HealthDay News — For U.S. adults, increasing red meat consumption is associated with a subsequent increase in the risk of type 2 diabetes mellitus (T2DM), according to a study published in JAMA Internal Medicine.
“Our results confirm the robustness of the association between red meat and type 2 diabetes mellitus and add further evidence that limiting red meat consumption over time confers benefits for type 2 diabetes mellitus prevention,” An Pan, PhD, from the Harvard School of Public Health in Boston, and colleagues concluded, though acknowledging that causal links can’t be drawn from observational data.
The researchers examined the correlation between changes in red meat consumption during a four-year period and the subsequent risk of T2DM among US adults. Participants included 26,357 men from the Health Professionals Follow-up Study, 48,709 women in the Nurses’ Health Study, and 74,077 women in the Nurses’ Health Study II. Validated food frequency questionnaires were used to assess diet, and were updated every four years.
After multivariate adjustment, the researchers found that, in each cohort, increasing red meat intake during a four-year interval correlated with an increased risk of T2DM during the subsequent four years. Individuals who added more than half a serving a day of red meat to their diet saw their risk of type 2 diabetes onset over the next four years increase by 48% compared with those with unchanged intake.
On the other hand, reducing red meat consumption by more than 0.50 servings per day in the first four years correlated with a 14% reduction in risk during the entire 12-16 year follow-up period.

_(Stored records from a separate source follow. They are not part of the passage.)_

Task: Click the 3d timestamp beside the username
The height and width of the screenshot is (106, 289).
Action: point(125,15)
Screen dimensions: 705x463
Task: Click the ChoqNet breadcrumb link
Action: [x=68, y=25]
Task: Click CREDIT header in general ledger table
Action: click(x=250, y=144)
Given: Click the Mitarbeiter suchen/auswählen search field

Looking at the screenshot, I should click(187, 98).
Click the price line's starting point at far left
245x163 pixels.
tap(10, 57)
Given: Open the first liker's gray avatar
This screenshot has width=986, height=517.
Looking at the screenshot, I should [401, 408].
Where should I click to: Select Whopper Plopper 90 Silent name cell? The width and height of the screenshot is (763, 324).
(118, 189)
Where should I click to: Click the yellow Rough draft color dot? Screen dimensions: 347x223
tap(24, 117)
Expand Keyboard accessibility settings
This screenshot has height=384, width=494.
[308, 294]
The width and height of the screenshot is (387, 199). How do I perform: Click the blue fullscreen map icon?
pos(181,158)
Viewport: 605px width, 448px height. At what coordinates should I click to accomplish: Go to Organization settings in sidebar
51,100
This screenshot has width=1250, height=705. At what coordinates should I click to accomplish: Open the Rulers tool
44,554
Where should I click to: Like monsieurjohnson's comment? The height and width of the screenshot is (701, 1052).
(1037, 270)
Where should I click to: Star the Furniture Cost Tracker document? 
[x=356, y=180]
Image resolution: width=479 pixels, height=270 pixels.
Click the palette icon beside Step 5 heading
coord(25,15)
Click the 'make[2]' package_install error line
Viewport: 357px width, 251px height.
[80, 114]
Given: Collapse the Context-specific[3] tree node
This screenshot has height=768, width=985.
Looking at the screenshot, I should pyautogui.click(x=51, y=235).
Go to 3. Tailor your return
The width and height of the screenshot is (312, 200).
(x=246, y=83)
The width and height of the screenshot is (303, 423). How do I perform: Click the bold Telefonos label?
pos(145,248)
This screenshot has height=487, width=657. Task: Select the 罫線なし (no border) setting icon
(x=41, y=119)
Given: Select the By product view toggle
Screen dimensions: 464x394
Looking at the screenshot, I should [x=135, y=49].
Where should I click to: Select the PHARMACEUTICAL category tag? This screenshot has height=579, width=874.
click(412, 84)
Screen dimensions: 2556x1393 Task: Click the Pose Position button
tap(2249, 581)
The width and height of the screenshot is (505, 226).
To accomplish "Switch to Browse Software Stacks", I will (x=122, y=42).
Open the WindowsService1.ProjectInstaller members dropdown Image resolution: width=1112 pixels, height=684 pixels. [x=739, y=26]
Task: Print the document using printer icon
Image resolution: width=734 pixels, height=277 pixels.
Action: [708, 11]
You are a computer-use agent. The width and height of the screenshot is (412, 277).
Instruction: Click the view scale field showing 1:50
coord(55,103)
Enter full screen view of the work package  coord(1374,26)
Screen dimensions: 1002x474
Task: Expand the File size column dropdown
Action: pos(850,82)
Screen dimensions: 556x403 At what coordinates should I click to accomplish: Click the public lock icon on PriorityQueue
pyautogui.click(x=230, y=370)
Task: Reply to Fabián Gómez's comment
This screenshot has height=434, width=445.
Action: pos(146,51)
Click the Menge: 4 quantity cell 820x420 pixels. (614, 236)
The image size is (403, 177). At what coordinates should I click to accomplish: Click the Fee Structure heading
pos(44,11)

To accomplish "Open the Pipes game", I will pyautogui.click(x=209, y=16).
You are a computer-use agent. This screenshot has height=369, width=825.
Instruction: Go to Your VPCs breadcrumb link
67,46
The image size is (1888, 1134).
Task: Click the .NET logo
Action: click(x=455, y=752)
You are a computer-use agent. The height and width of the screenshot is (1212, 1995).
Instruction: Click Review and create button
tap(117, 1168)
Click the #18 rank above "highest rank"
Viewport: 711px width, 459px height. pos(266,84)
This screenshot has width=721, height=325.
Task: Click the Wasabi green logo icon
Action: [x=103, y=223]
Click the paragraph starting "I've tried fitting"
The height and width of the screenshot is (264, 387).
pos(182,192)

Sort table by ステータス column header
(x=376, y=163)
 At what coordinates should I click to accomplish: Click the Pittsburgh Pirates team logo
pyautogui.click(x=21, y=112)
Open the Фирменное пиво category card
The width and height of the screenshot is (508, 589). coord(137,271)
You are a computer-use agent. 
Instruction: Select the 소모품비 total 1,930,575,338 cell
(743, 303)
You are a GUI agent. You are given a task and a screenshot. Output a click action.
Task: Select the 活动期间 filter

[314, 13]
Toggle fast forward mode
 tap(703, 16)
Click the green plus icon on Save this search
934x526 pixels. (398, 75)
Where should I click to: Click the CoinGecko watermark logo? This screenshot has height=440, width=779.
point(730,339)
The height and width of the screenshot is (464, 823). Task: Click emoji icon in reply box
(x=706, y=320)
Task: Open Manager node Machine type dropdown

The risk association was even greater for individuals who increased their red meat intake from a moderate level (two to six servings per week) to a high level (seven or more). In such cases, chances of T2DM onset rose 87%.
Overall, staying at a low intake, defined as two or less servings per week, proved to be the healthiest path. Compared to those who stayed at a low intake, individuals who stayed at moderate intake had a 37% higher risk of T2DM onset, whereas those who stayed at a high intake were more than two times as likely to get T2DM.
These figures were less exaggerated when limited to obese participants, although researchers surmised that, since obesity already leads to a high risk of T2DM, dietary changes would have less of an impact in these cases.
While the researchers ceded that the study may be limited by the demographics of the participants, who were primarily white and well-educated, they also noted the real world applicability of their work.
“Our analysis approach is, to some extent, a natural experiment, in which individuals choose to change their diet and lifestyles without investigator-initiated interventions,” they said, “and thus the results may be more externally generalizable to the real world compared with a well-controlled laboratory setting.”